> WHAT TO DO: Copying exactly, give the lines in the material below from the one with "Kampanya Detayları (104, 653)" to the one with "[Modèle de contrat", ends included, and nothing besides.

> MATERIALS PROVIDED:
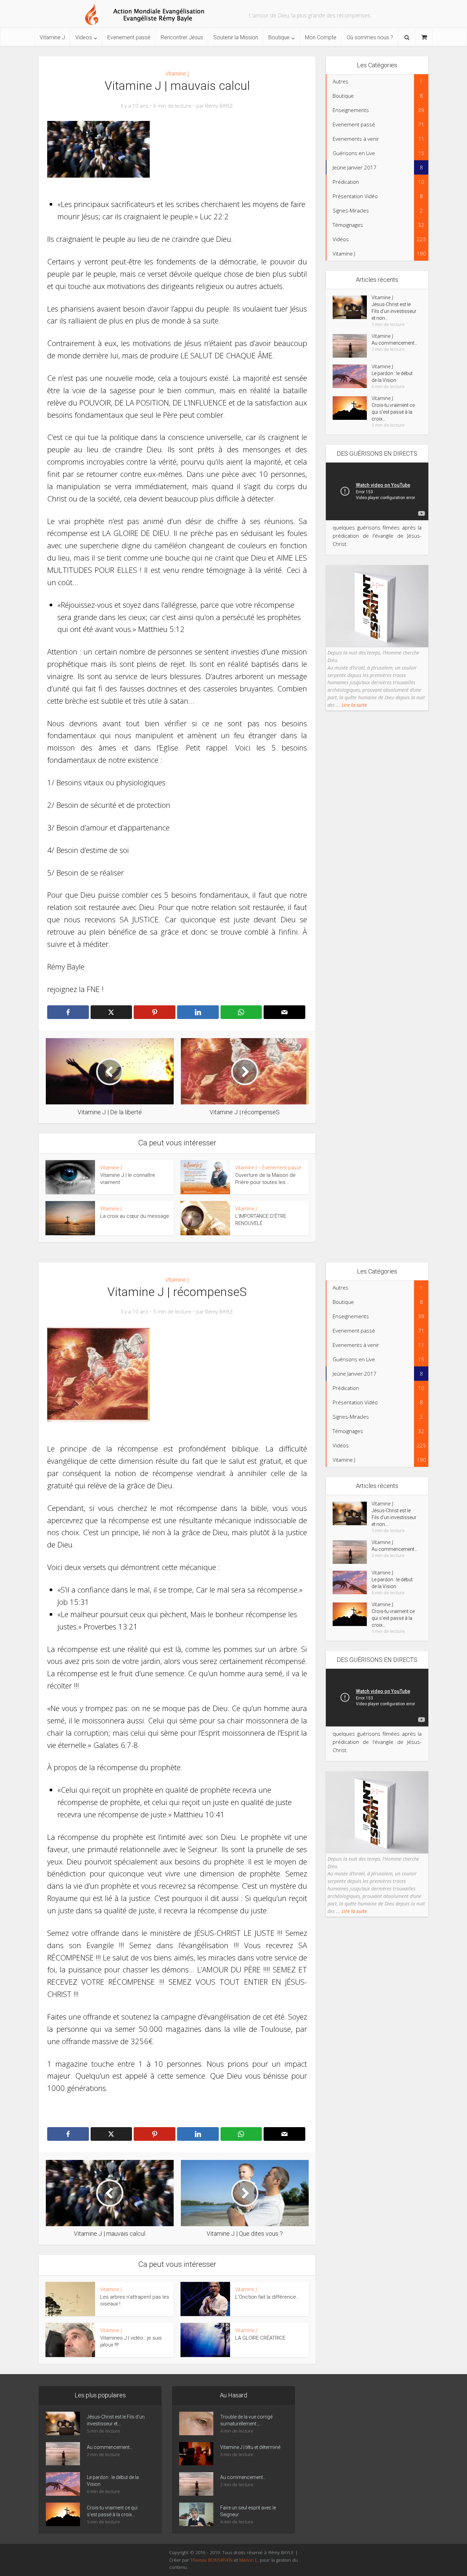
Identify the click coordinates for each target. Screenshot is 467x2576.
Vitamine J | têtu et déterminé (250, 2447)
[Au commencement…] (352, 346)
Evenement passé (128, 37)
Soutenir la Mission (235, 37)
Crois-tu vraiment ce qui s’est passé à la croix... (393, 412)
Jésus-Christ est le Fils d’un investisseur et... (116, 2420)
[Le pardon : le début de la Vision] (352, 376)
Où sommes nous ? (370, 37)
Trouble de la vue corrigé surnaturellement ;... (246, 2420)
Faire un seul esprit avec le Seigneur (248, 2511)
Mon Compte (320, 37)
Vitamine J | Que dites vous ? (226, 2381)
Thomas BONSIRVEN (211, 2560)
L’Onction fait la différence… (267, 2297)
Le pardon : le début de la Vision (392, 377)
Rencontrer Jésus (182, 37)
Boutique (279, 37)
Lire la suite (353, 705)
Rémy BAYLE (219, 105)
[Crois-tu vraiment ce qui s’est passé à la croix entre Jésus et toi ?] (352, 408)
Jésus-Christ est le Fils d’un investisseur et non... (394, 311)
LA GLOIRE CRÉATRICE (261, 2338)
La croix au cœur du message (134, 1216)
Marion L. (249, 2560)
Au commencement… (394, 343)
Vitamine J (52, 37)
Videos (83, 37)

* * *

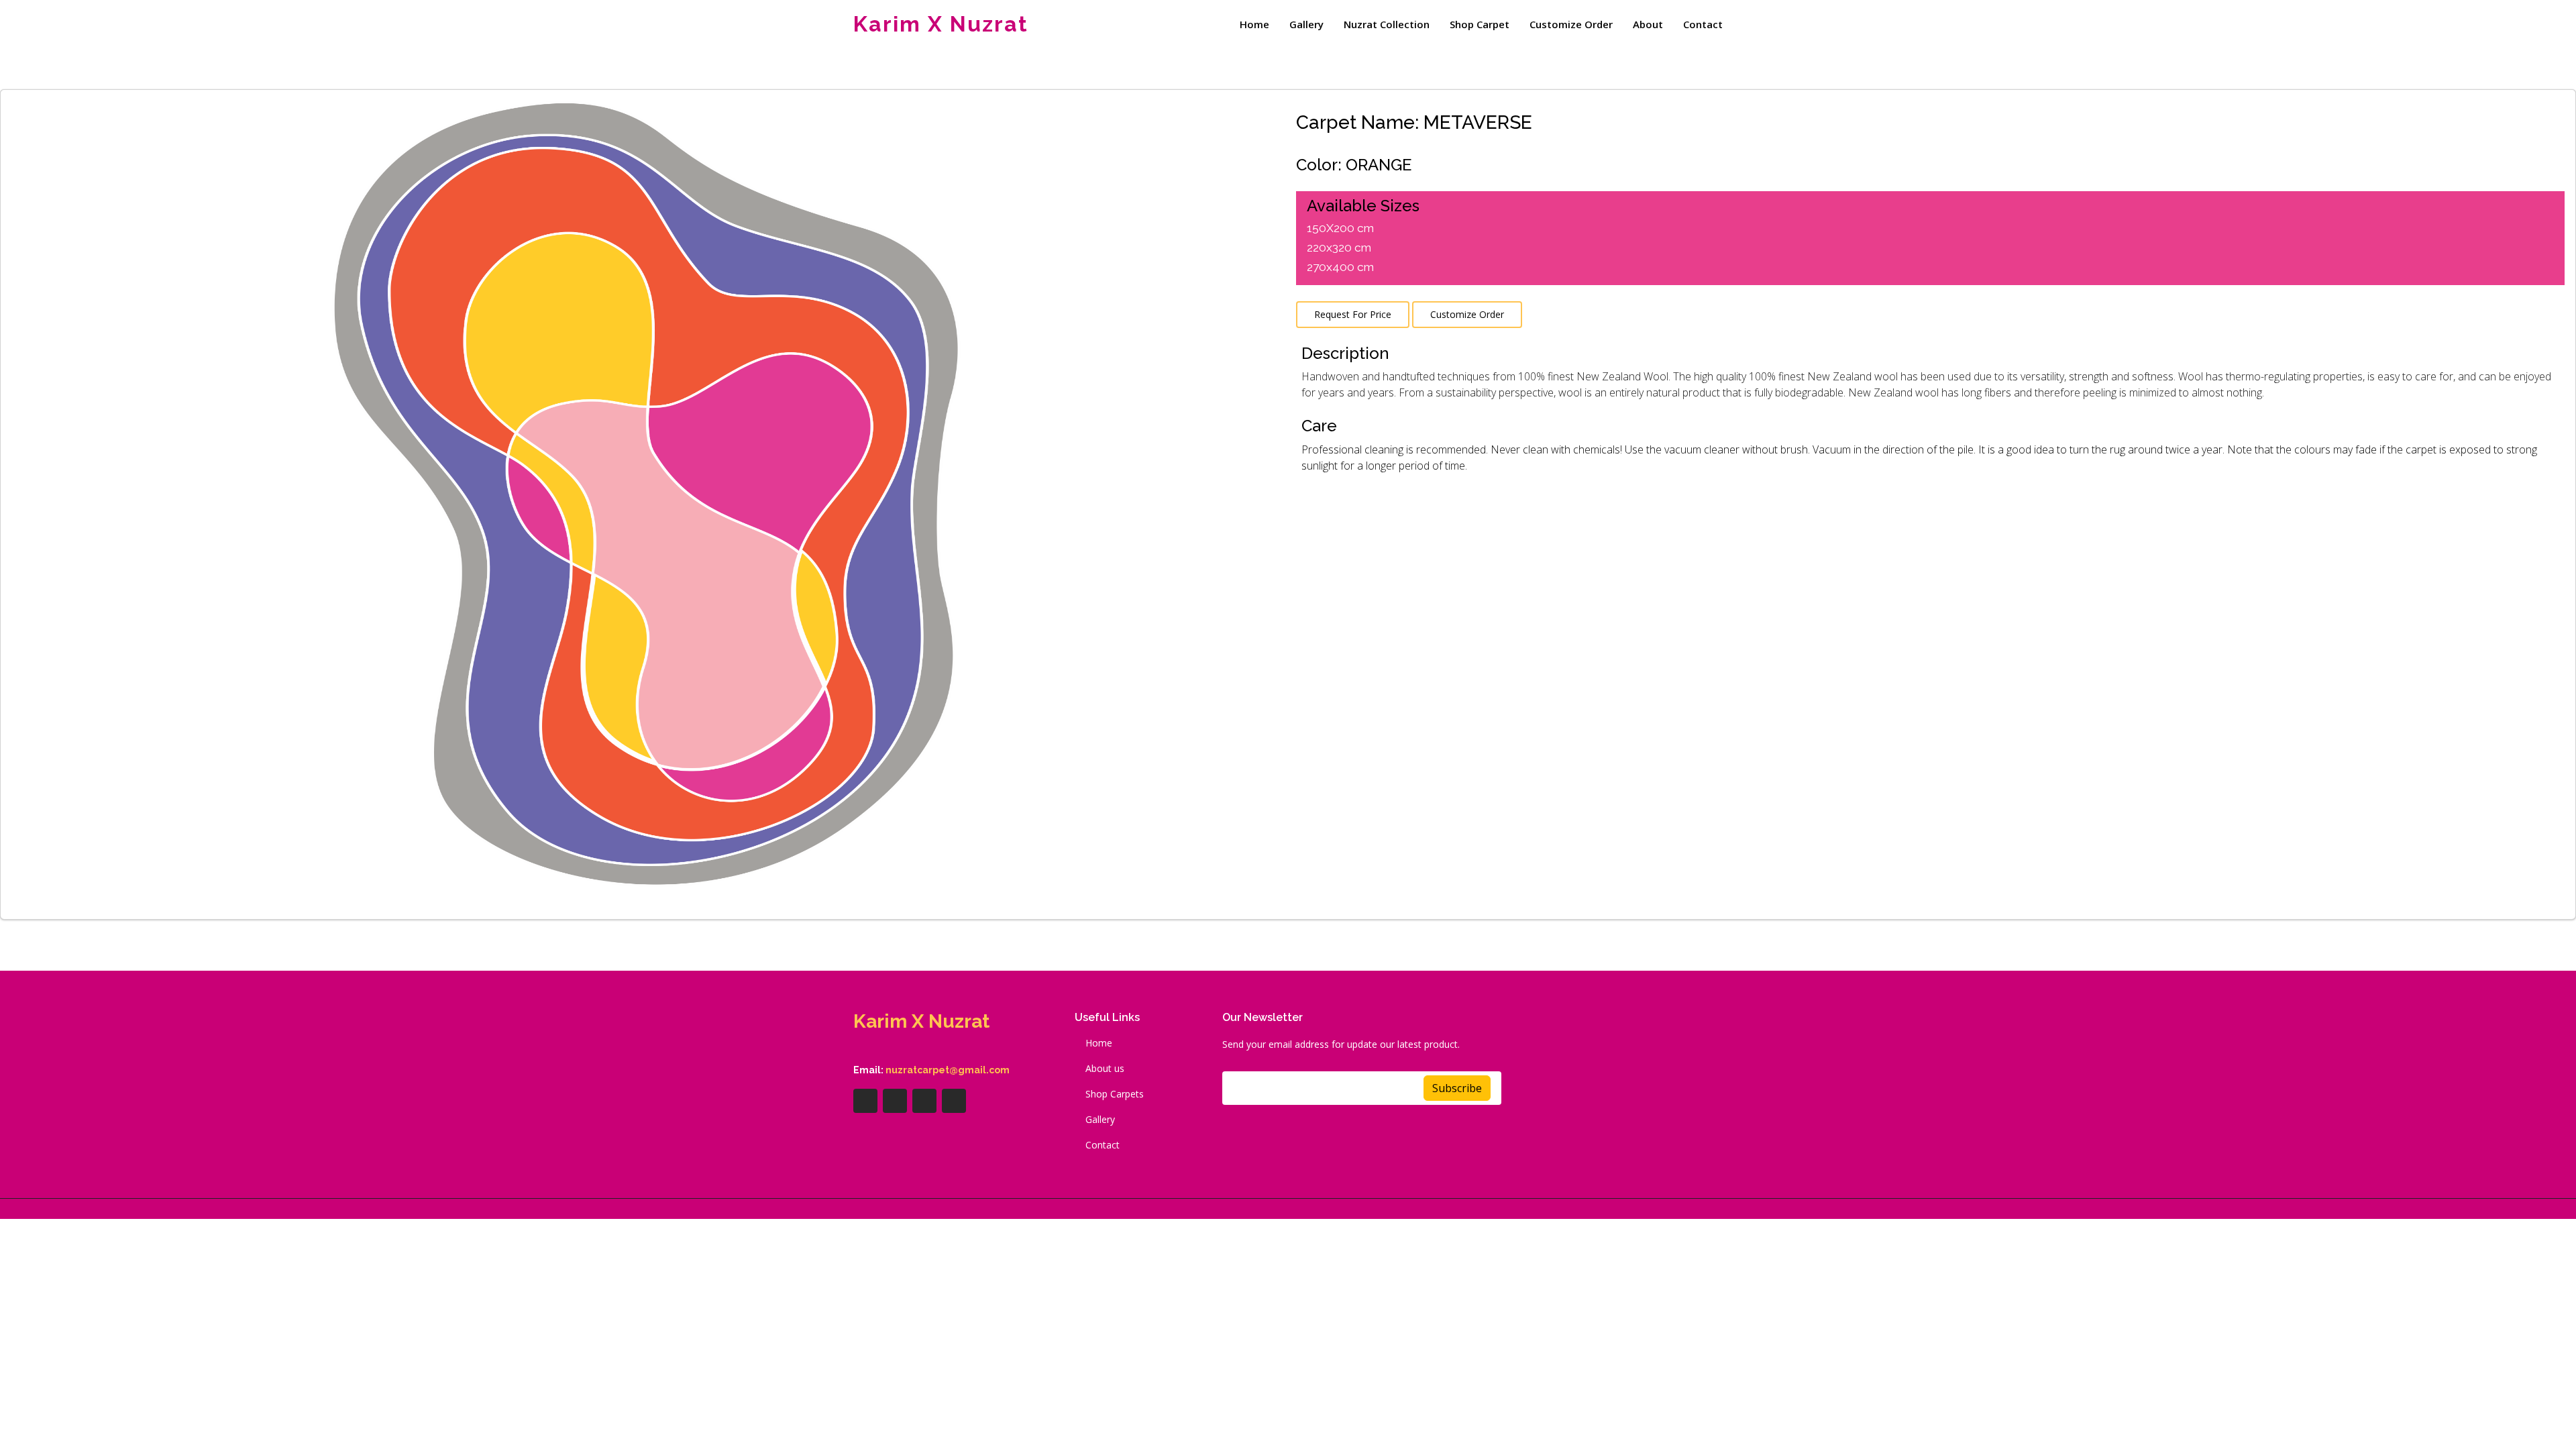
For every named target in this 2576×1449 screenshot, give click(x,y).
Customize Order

==

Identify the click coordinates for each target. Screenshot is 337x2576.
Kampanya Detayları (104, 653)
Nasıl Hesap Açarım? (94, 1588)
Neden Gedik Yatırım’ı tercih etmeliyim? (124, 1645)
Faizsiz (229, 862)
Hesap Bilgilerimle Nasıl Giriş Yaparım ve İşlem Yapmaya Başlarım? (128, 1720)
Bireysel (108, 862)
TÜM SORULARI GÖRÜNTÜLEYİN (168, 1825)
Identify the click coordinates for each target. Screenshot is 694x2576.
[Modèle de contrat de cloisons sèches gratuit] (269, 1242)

> TASK OUTPUT:
Kampanya Detayları (104, 653)
Nasıl Hesap Açarım? (94, 1588)
Neden Gedik Yatırım’ı tercih etmeliyim? (124, 1645)
Faizsiz (229, 862)
Hesap Bilgilerimle Nasıl Giriş Yaparım ve İşlem Yapmaya Başlarım? (128, 1720)
Bireysel (108, 862)
TÜM SORULARI GÖRÜNTÜLEYİN (168, 1825)
Identify the click coordinates for each target. Screenshot is 694x2576.
[Modèle de contrat de cloisons sèches gratuit] (269, 1242)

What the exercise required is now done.